Wydawcy prasy będą musieli jeszcze kilka miesięcy poczekać na finalizację przejęcia Ruchu przez PKN Orlen. Przyznają, że z większości bieżących zobowiązań Ruch się wywiązuje. – Z zaciśniętymi zębami czekamy na realizację zapowiadanego scenariusza – mówi dyrektor generalny Izby Wydawców Prasy Marek Frąckowiak.
Według zapowiedzi Orlen miał przejąć kolportera do końca tego roku.

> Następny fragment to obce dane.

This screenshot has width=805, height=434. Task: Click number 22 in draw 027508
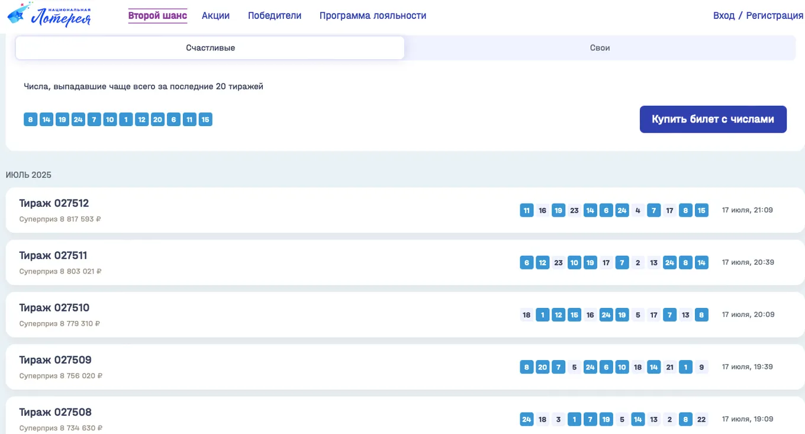click(x=701, y=419)
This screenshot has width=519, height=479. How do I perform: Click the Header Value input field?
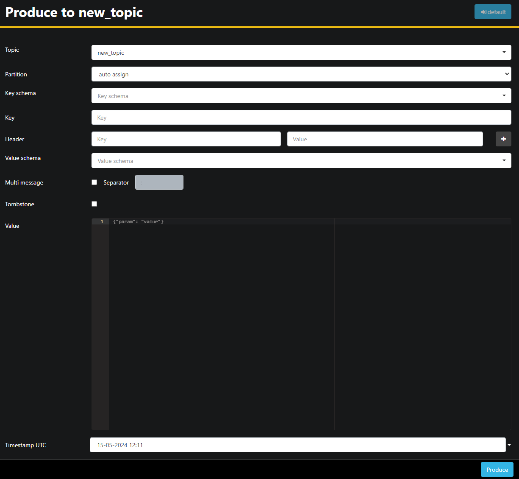tap(385, 139)
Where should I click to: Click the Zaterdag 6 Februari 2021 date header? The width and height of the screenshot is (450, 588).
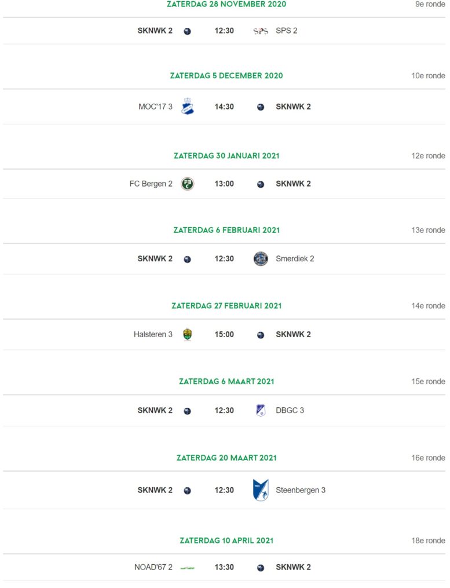tap(226, 230)
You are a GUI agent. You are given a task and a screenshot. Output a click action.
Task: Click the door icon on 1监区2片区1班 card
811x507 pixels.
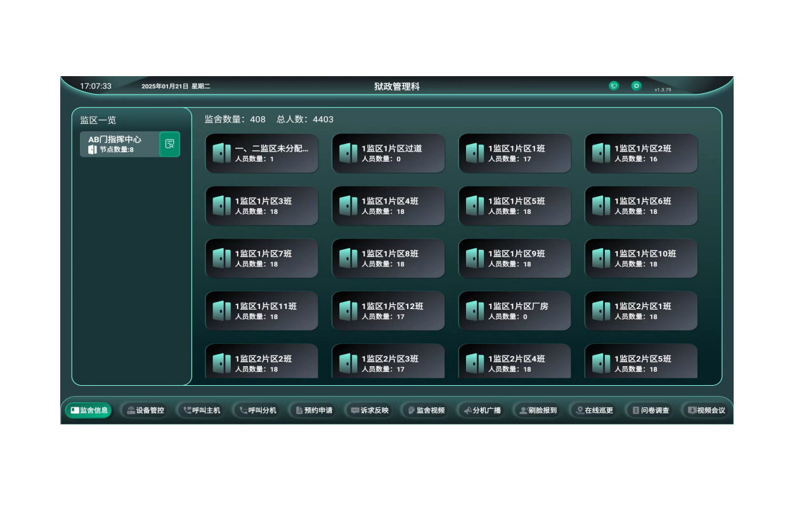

Prezes Ruchu Miłosz Szulc mówi jednak, że stanie się to później – prawdopodobnie pod koniec pierwszego kwartału 2020 roku. „Z finalizacją umowy o przejęciu Ruchu przez PKN Orlen czekamy na zgody Komisji Europejskiej. (…) Pierwotny scenariusz zakładał koniec tego roku, ale po zamieszaniu w sądzie przygotowujemy się też na scenariusz, że finalizacja umowy nastąpi pod koniec pierwszego kwartału przyszłego roku” – mówił Miłosz Szulc w wywiadzie dla „Rzeczpospolitej”.
Ruch płaci regularnie
Dyrektor generalny Izby Wydawców Prasy Marek Frąckowiak zaznacza, że wydawcy byli przygotowani na taki rozwój sytuacji. – Wierzymy, że przesunięcie w czasie jest tylko wynikiem koniecznych procedur. Z większości bieżących zobowiązań Ruch się wywiązuje – dodaje.
Podobnie mówi Krzysztof Wiejak, redaktor naczelny „Dziennika Wschodniego” (Corner Media). – Z naszego punktu widzenia sytuacja się ułożyła. Po postępowaniach układowych Ruch płaci regularnie, nie ma zaległości. Nie pozostaje nam nic innego, tylko jeszcze poczekać – zaznacza.
– Przyjmujemy te deklaracje, wielokrotnie już przedstawiane, jako niezwykle poważne – komentuje słowa prezesa Ruchu Jacek Ślusarczyk, prezes wydawnictwa Tygodnik Powszechny. – Zmiana terminu nie stanowi zagrożenia dla rynku. Jest wola ze strony Orlenu, żeby w przyszłości stać się właścicielem spółki Ruch SA, to tylko kwestia kalendarium. Cała procedura musi zostać przeprowadzona, wszystko zmierza do uporządkowania sytuacji – dodaje Ślusarczyk.
Determinacja Orlenu cieszy
Wątpliwości co do terminu ma dyrektor wydawniczy „Polityki” Piotr Zmelonek. – Koniec pierwszego kwartału wydaje się być bardzo optymistyczny, żeby nie powiedzieć: nierealny. Cieszy natomiast determinacja Orlenu, żeby transakcję przejęcia Ruchu zrealizować – mówi „Presserwisowi”.
Orlen złożył wniosek o przejęcie Ruchu do Komisji Europejskiej. Obecnie jest na etapie prenotyfikacji – koncern odpowiada na pytania KE. – W momencie potwierdzenia przez KE, że wniosek wyczerpuje ich oczekiwania dotyczące niezbędnych informacji, niezwłocznie zostanie złożony wniosek formalny. Ze względu na specyfikę sprawy będzie on zawierał również prośbę o przekazanie sprawy do UOKiK – mówi „Presserwisowi” Joanna Zakrzewska, rzeczniczka koncernu.
Ruch obecnie jest w restrukturyzacji. Spółka winna jest wydawcom prasy 162 mln zł. W kwietniu wierzyciele zdecydowali o umorzeniu części długów. Najwięksi wydawcy objęci byli pierwszym przyspieszonym postępowaniem układowym, które zakładało 85-procentową redukcję wierzytelności, a średni wydawcy mieli zrezygnować z 50 proc. niespłaconych przez Ruch należności. W maju sąd restrukturyzacyjny odmówił zatwierdzenia układów spółki z wydawcami, ale pod koniec sierpnia Sąd Okręgowy w Warszawie zatwierdził je. Akcje Ruchu ma przejąć Alior Bank i sprzedać je Orlenowi.